The massif is bounded on the east by the Thônes depression and the Aravis Range, where the highest peaks of the Northern Prealps are to be found, to the south-west by Lake Annecy and the Bauges Massif, and to the north by the valley of Arve and Chablais. The name "Aravis Massif" is also used to refer to the whole massif, possibly an effect of tourist marketing.

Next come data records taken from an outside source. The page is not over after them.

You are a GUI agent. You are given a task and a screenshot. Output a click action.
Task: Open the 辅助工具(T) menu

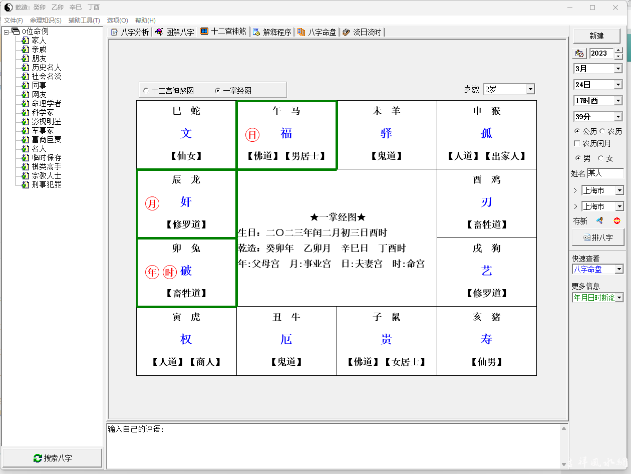coord(84,20)
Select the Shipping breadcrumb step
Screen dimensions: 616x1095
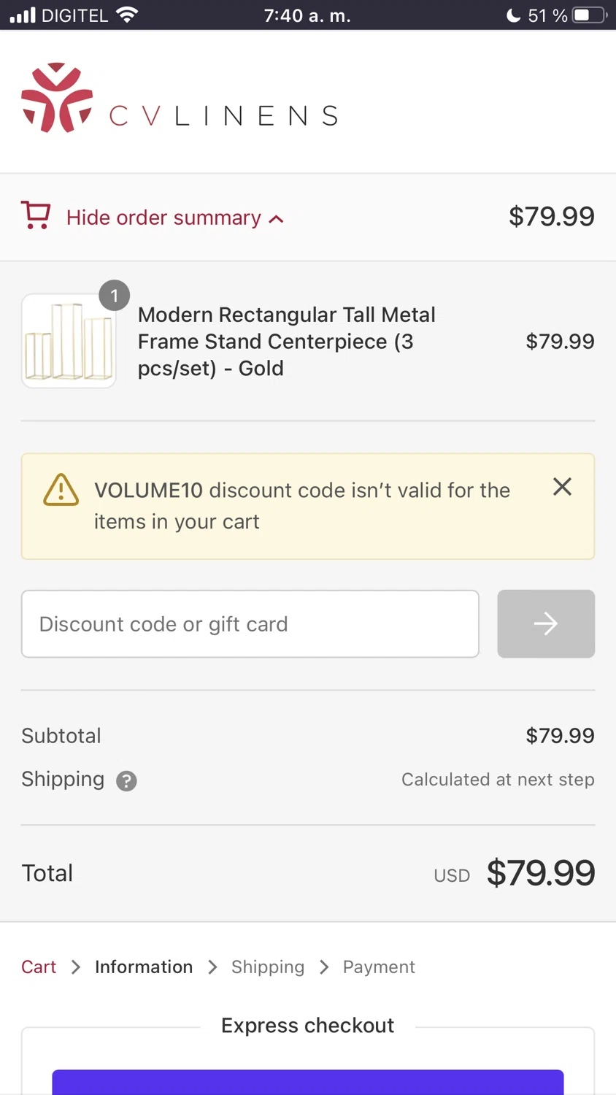pyautogui.click(x=268, y=967)
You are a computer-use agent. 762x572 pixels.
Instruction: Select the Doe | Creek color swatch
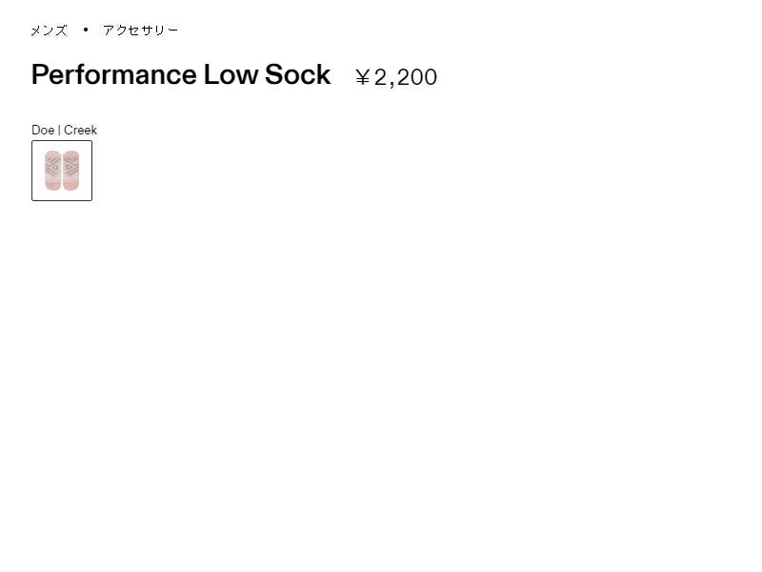(x=62, y=171)
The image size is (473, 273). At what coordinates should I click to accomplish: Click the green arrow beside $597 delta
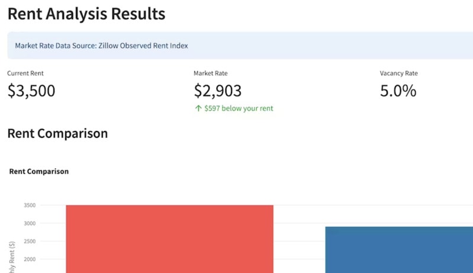198,109
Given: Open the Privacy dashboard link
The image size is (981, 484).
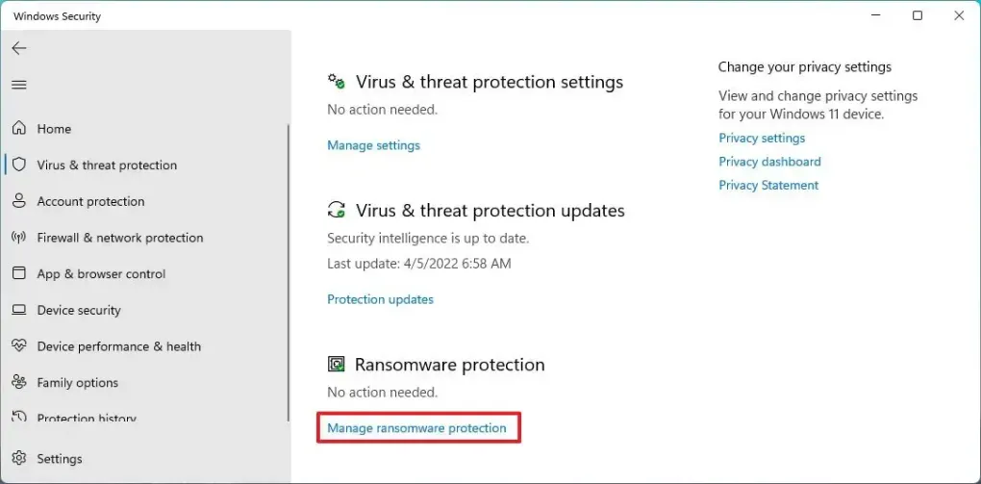Looking at the screenshot, I should pyautogui.click(x=769, y=162).
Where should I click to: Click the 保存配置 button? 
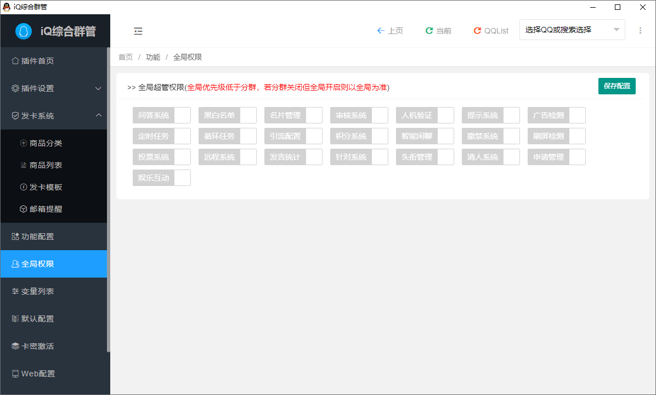(617, 86)
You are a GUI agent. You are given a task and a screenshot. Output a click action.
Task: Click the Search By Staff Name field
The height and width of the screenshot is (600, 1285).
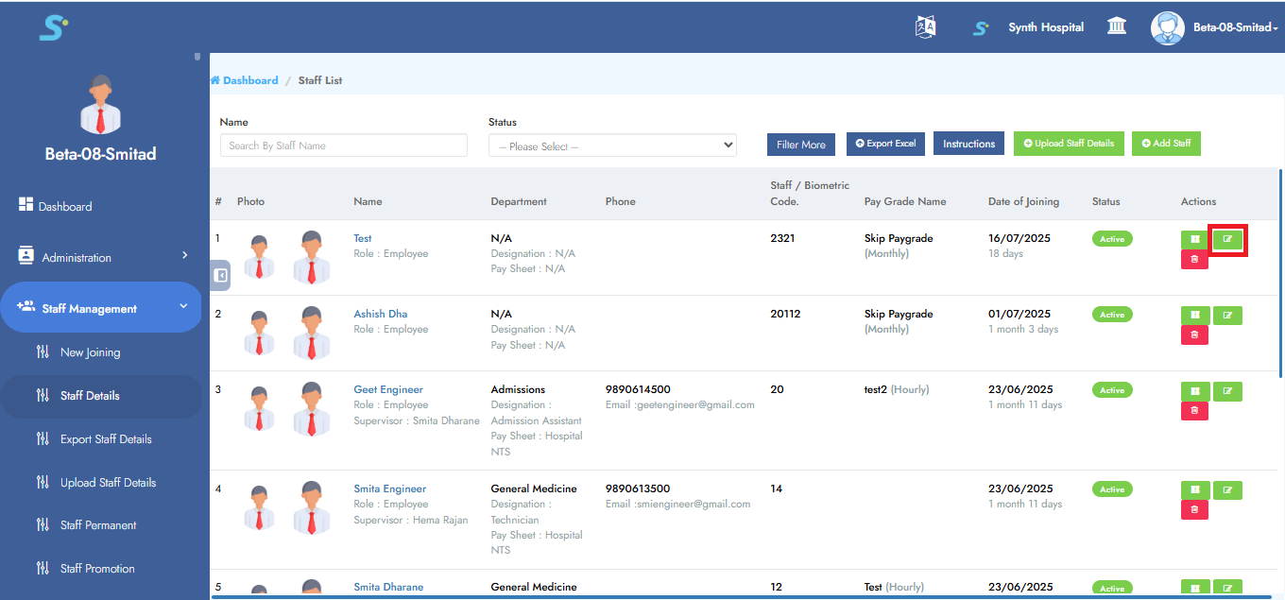point(343,146)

The massif can be accessed though numerous open valleys which separate the massif's peaks:
 From Annecy via the Bluffy col (631 m) or via the recently widened Dingy-Saint-Clair pass, both of which lead to Thônes,
 From Bonneville via the Borne gorge which leads to Saint-Jean-de-Sixt,
 From the east (Megève) via the Aravis col (1486 m, with a view of Mont Blanc) which leads to La Clusaz,
 From Cluses to the north-east via the col de la Colombière, closed in winter, which leads to Le Grand-Bornand,
 From the south (Faverges, Ugine) via the Marais col (843 m) which leads to Thônes.
Two important rivers traverse the massif:
 The Fier from Mont Charvin in the Aravis at Annecy passing by Thônes, the crossroads of the valleys,
 The Borne de la Pointe-Percée at Bonneville which flows into the Arve, passing by le Grand-Bornand and le Petit-Bornand.

Summits 

Main summits of the massif, outside those from the Aravis range:
 Pointe Blanche, 2438m, highest point in the Massif, part of the Bargy range
 Pic de Jallouvre, 2408m part of the Bargy range
 Pointe du midi, 2364m Bargy range
 La Tournette, 2351m good view from Annecy lake
 Grand Bargy, 2301m
 Pointe de Balafrasse, 2296m
 Pointe Dzérat (or pointe Est du Midi), 2278m
 Pointe d'Almet, 2232m
 Pointe de la Grande Combe, 2210m
 Petit Bargy, 2098m
 le Buclon, 2072m
 la Cime de Février, 2056m
 Mount Lachat de Châtillon, 2050m (below le Grand-Bornand)
 l'Aiguille verte, 2045m
 Pointe de la Beccaz, 2041m
 le Crêt des Mouches, 2033m
 Mont Lachat, 2023m (north Thônes)
 Pointe de Deux Heures, 2018m
 Pointe de Banc Fleuri, 2009m
 la Montagne de Sous-Dine, 2004m
 Pointe d'Andey, 1877m
 Mont Veyrier, 1291m

Summits visible from Annecy (and the massif de la Tournette):
 Tête du Parmelan, 1832m
 Dents de Lanfon, 1824m
 Mount Veyrier, 1291m
 Mount Baron, 1254m (in the Veyrier mountains)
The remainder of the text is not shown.